Isaac Laurens Fasseur (1859 – after 1900) was a United States Navy sailor and a recipient of the United States military's highest decoration, the Medal of Honor.

==Biography==
Born in 1859 in Flushing, Netherlands to Elisabeth Odem and the sailor Isaac Fasseur. Fasseur was living in Valparaíso, Chile, when he joined the U.S. Navy. By June 13, 1884, he was serving as an ordinary seaman on the . On that day, while Lackawanna was at Callao, Peru, William Cruise fell overboard and was rescued by Fasseur and another sailor, Captain of the Hold Louis Williams. For this action, both Fasseur and Williams were awarded the Medal of Honor.

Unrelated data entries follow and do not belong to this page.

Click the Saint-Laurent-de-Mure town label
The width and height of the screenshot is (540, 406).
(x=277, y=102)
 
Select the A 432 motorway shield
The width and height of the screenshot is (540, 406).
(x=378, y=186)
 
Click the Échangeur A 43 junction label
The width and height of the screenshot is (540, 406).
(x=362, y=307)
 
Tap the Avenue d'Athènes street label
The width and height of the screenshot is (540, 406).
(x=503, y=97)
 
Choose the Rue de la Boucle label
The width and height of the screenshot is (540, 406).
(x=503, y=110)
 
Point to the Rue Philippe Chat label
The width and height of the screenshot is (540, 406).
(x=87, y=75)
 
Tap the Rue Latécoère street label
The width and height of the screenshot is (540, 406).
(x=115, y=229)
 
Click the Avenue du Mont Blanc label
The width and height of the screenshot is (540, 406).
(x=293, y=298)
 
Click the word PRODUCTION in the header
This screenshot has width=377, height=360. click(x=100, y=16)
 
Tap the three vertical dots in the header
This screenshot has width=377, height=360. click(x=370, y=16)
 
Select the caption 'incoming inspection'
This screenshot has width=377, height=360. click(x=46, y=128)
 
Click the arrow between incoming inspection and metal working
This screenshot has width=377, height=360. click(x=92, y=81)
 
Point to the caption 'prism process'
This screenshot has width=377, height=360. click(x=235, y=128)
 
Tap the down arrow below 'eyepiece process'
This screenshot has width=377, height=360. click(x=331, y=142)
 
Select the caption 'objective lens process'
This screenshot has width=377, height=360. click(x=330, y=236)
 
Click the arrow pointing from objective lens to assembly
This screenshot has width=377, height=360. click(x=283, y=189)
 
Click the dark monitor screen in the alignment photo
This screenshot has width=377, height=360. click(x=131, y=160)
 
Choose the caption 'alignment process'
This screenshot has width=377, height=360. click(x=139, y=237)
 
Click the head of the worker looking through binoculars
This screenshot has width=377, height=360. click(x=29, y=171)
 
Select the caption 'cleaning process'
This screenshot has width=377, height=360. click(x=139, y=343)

Fasseur's official Medal of Honor citation reads:
Serving on board the U.S.S. Lackawanna, 13 June 1884, at Callao, Peru, Fasseur rescued William Cruise, who had fallen overboard, from drowning.

==Later life==
In April 1885, Fasseur was honorably discharged from the Navy as ships tailor. He married in 1889 in Rotterdam with Maria Valke, but the couple divorced in 1897. In the 1900 United States Census, Fasseur was again in the US Navy, aboard the cruiser USS Philadelphia that was moored in Bremerton, Washington, giving as his home address the Mare Island Naval Shipyard in Vallejo, California.

His date of death and place of burial are unknown.